Two TSA screeners at New York’s JFK Airport are charged with stealing cash from passengers’ bags. According to msnbc, “Comar Persad, 36, and Davon Webb, 30, are expected to each face three felony charges—grand larceny, conspiracy and possession of stolen property—and one misdemeanor charge of official misconduct, authorities said.” Police recovered over $36,000 in connection with the bust, and the two men admitted to stealing up to $160,000 in other thefts.
The TSA, predictably, condemned the thievery and pledged to terminate both men and … oh, let’s just go to the TSA statement itself: “The agency is working closely with law enforcement authorities to ensure the individuals responsible are prosecuted and we will move swiftly and decisively to end the federal careers of any employee who engages in illegal activity on the job.” Well! Thank goodness the TSA is on top of things, what with its blustery statement promising to cooperate with authorities (as if it had any choice) and then get tough with these two thieves it hired.

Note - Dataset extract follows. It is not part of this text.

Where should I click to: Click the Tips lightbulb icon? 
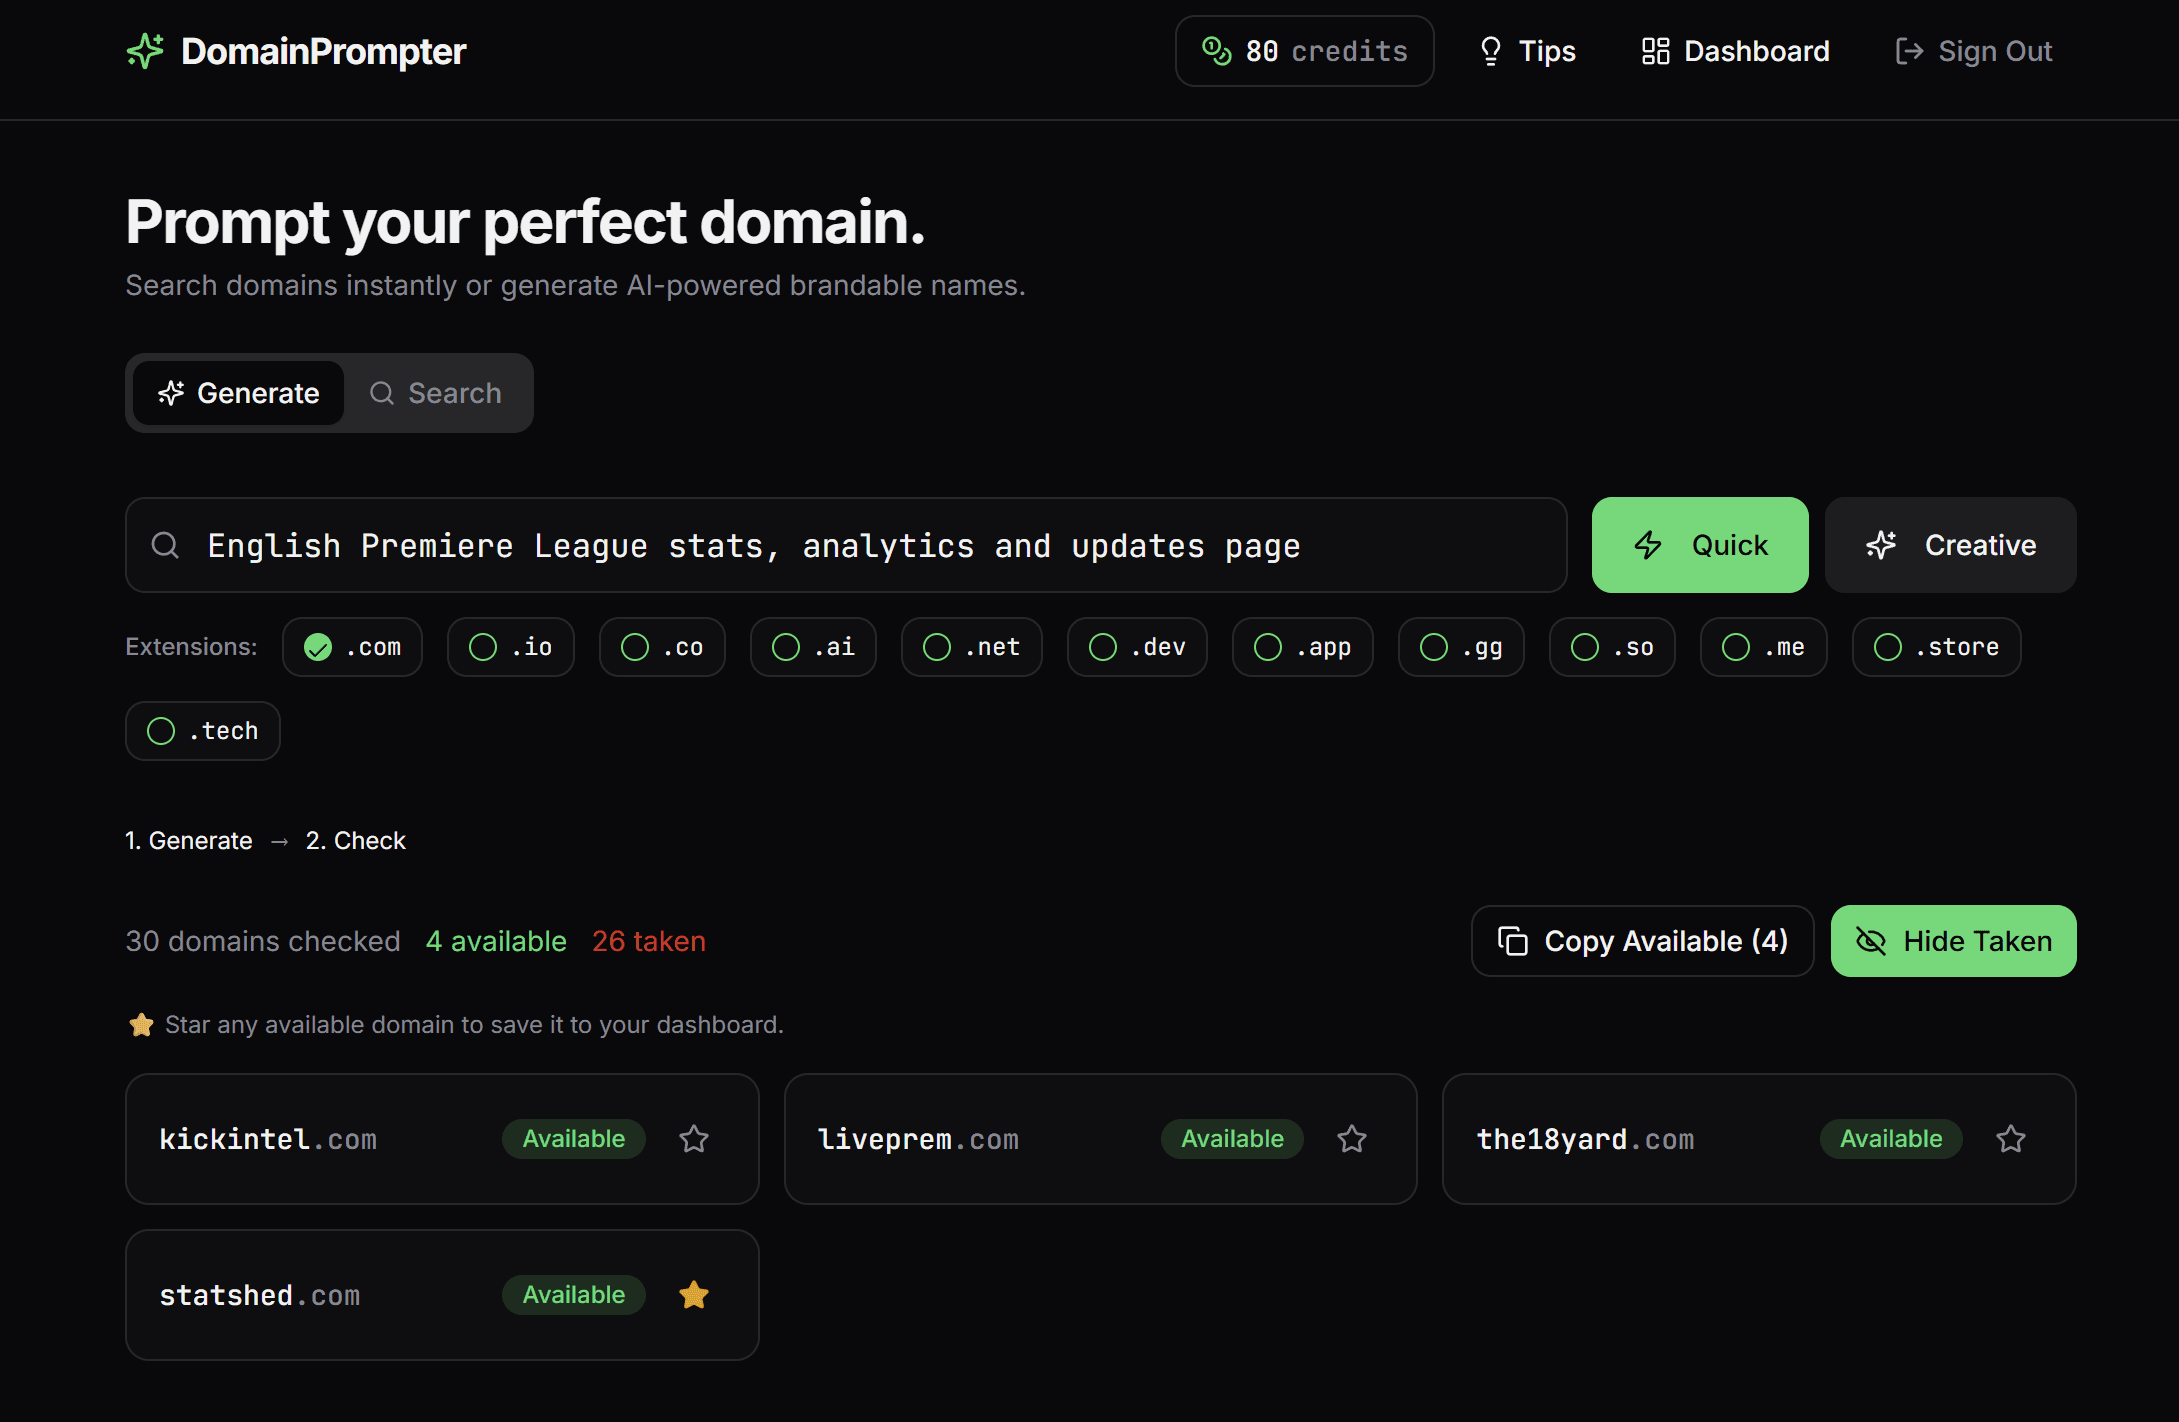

Fact is, this incident comes mere months after another high-profile case of a TSA screener getting sticky fingers with passengers’ cash. In that case, a TSA supervisor in Newark was caught lifting cash from the bags of people flying to India. He and his buddy would target non-English speaking women, usually Indian women traveling home, for secondary screening, and then rifle through their bags looking for money and valuables.
“The disgraceful actions of a few should not reflect negatively on the approximately 50,000 TSA officers across the country who work each day to keep the traveling public safe,” the TSA statement said. True enough—it would be completely unfair to project onto the 50,000 individuals a presumption of guilt. But it does reflect poorly on the agency itself. After all, TSA employees go through background checks and a thorough interview process before they’re hired, and yet, here are two cases of screeners robbing the very people they’re supposed to be protecting. How can you be focused on security when you’re running a purse-robbing scheme?

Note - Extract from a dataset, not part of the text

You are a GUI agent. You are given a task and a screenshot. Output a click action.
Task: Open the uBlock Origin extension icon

TSA defenders may say, “But with 50,000 employees, there’s bound to one or two bad apples.” Well, then, maybe 50,000 is too much. If the TSA is as indispensable as it claims to be, then one or two bad apples is one or two too many. If the agency is too big to be staffed by responsible individuals with intact moral compasses, perhaps it’s time to start thinking about paring back. Because if a screener has his eye on your wallet, chances are he won’t see your knife, bomb, gun … you get the picture.
Readers, how should the TSA deal with bad apples, and what can it do to prevent more incidents like this?